- ACTIVITY -
Every line of the following records that includes "agent" should be copied.

- MATERIAL SUPPLIED -
* * * * * * *

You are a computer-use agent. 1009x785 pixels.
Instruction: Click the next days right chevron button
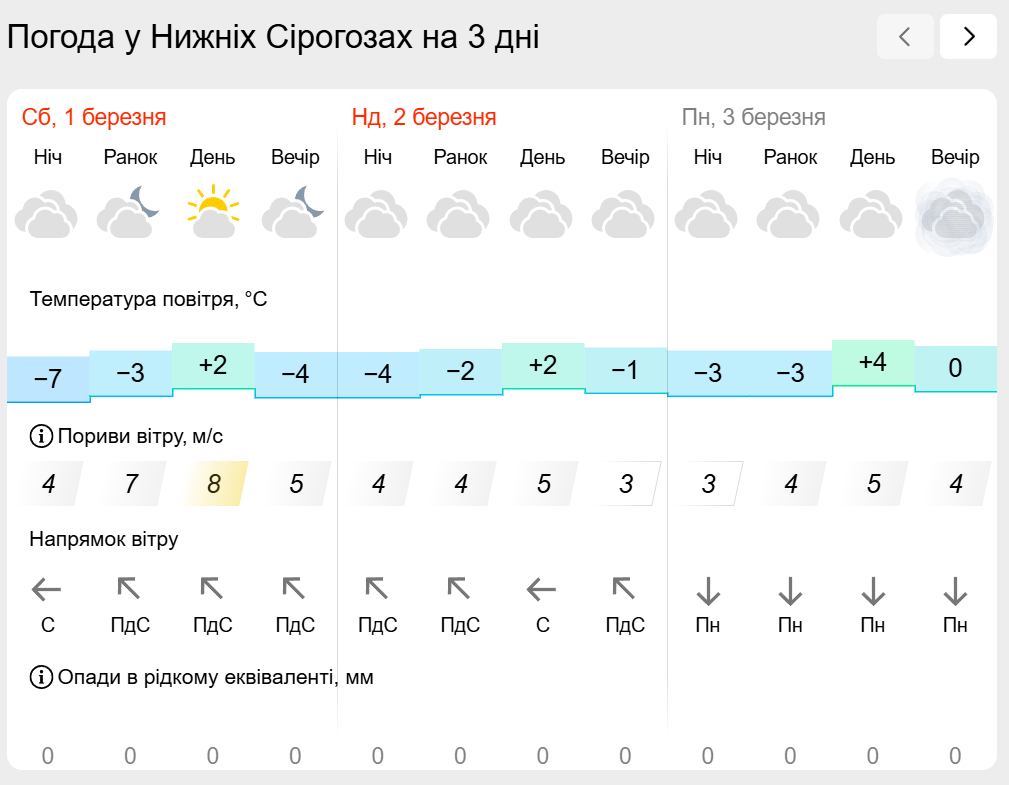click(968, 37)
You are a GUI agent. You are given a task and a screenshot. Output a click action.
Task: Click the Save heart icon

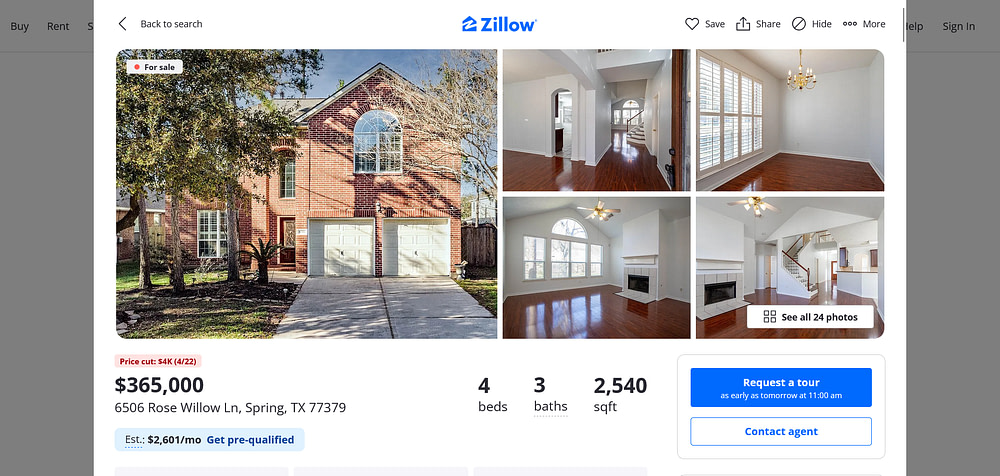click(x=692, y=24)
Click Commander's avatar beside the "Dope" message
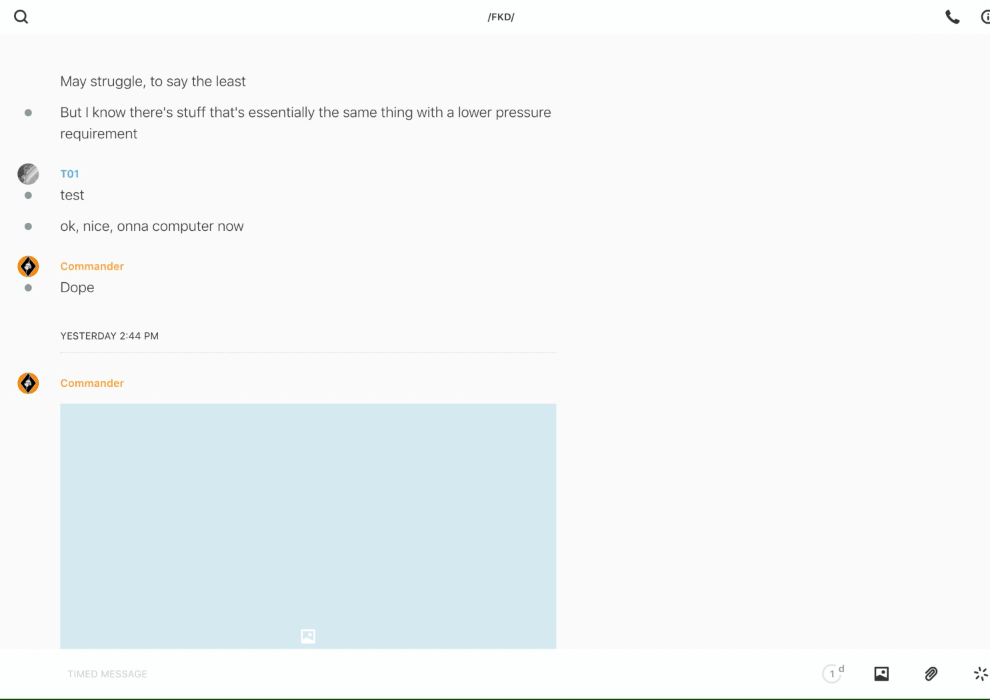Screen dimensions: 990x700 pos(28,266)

* * * * * * *

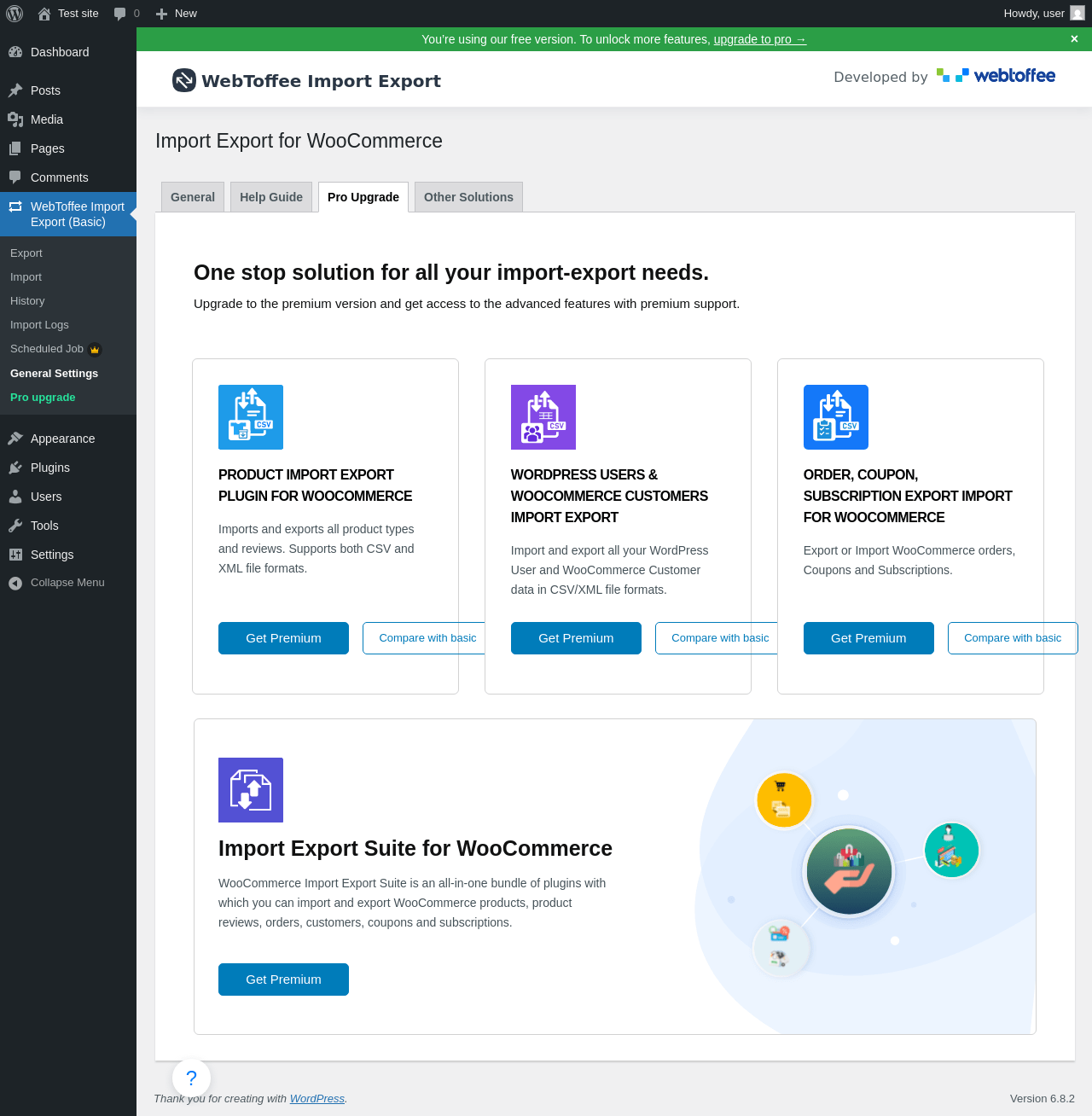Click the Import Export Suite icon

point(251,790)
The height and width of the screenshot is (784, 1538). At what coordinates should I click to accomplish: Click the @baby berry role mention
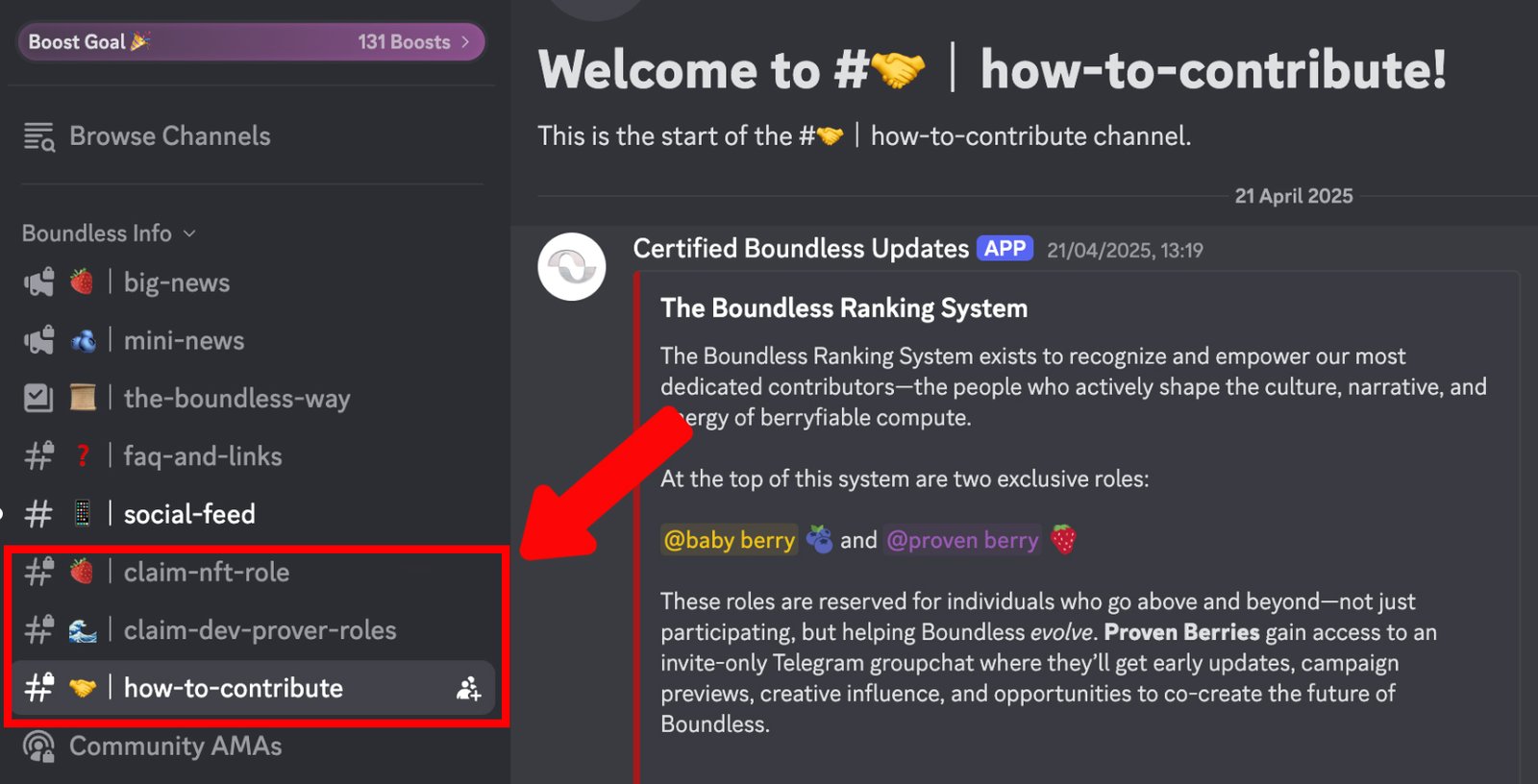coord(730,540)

* * * * * * *

- WRITTEN ANSWER -
You are a computer-use agent. 1009x785 pixels.
You are a GUI agent. You are given a task and a screenshot. Output a click action.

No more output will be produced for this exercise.